After giving Gio back again, I was carefully seated in the detectives' car, brought to the police station, and booked.
I later learned that the social worker had taken Gio to a close friend's house and that all of my children were immediately surrounded by people who loved them.
There, then, is my experience with the police.
It doesn't sound familiar, does it? It's nothing like all of the other stories we've all heard, the stories of violence and heartbreak that so many have endured.
You can justifiably ask, why is my story so different? What made me so special?
Did I have political clout or great wealth? Was I a celebrity? Or did the detectives arresting me have some doubts about my guilt? I did not and was not. And the cops most assuredly did not.
What I was was a middle class, suburban, white woman; no one special, except to my family and friends. That, it seems, was enough to ensure that I'd have no remarkable arrest experience to relate.
But when I hear other people's – black and brown people's – horrific stories of injustice and violence, I cannot use my own benign experience to dismiss those tragedies as aberrations; the acts of "a few bad apples" in the police ranks: the violence is too well-documented and widespread to dismiss.
No, my own story is only further proof of the poisonous open secret that taints our entire society: that there exists two parallel justice systems in America – one based on the ideals that give us the moral high ground as we preach to other countries for their human rights abuses, and a second that perpetuates those very same abuses we decry elsewhere.

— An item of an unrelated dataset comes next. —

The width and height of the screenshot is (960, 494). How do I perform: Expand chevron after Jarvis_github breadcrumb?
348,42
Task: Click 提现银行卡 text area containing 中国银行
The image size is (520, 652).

What other explanation is there? How else could I, a woman accused (and eventually convicted) of murder, only feel the touch of a policeman as one chivalrously guided my head to avoid an unpleasant bump while being seated in his car, while generations of black men, women, and even children have felt a knee on their neck, a taser's jolt, a bullet's deadly blaze, simply for being suspected of selling loose cigarettes, passing a phony twenty dollar bill, or playing with a toy in a park?
My absence of such a story is not specific to me, either. White people have cell phones, too, after all, and I'm sure that if in white neighborhoods white suspects were being murdered by cops on the flimsiest of excuses, there'd be footage everywhere.
When I think about my childhood, I can't remember a single instance of seeing a police car patrolling our neighborhood. In fact, the only time I ever saw a cop was when we had an assembly at school once about avoiding drugs. Nor did local police patrol the gated community where I eventually bought my own home. When I was arrested, I didn't know of a single person among my family or friends who had also been arrested, much less incarcerated. I'd certainly never had to receive a talk from my parents instructing me on how to avoid being murdered by the police.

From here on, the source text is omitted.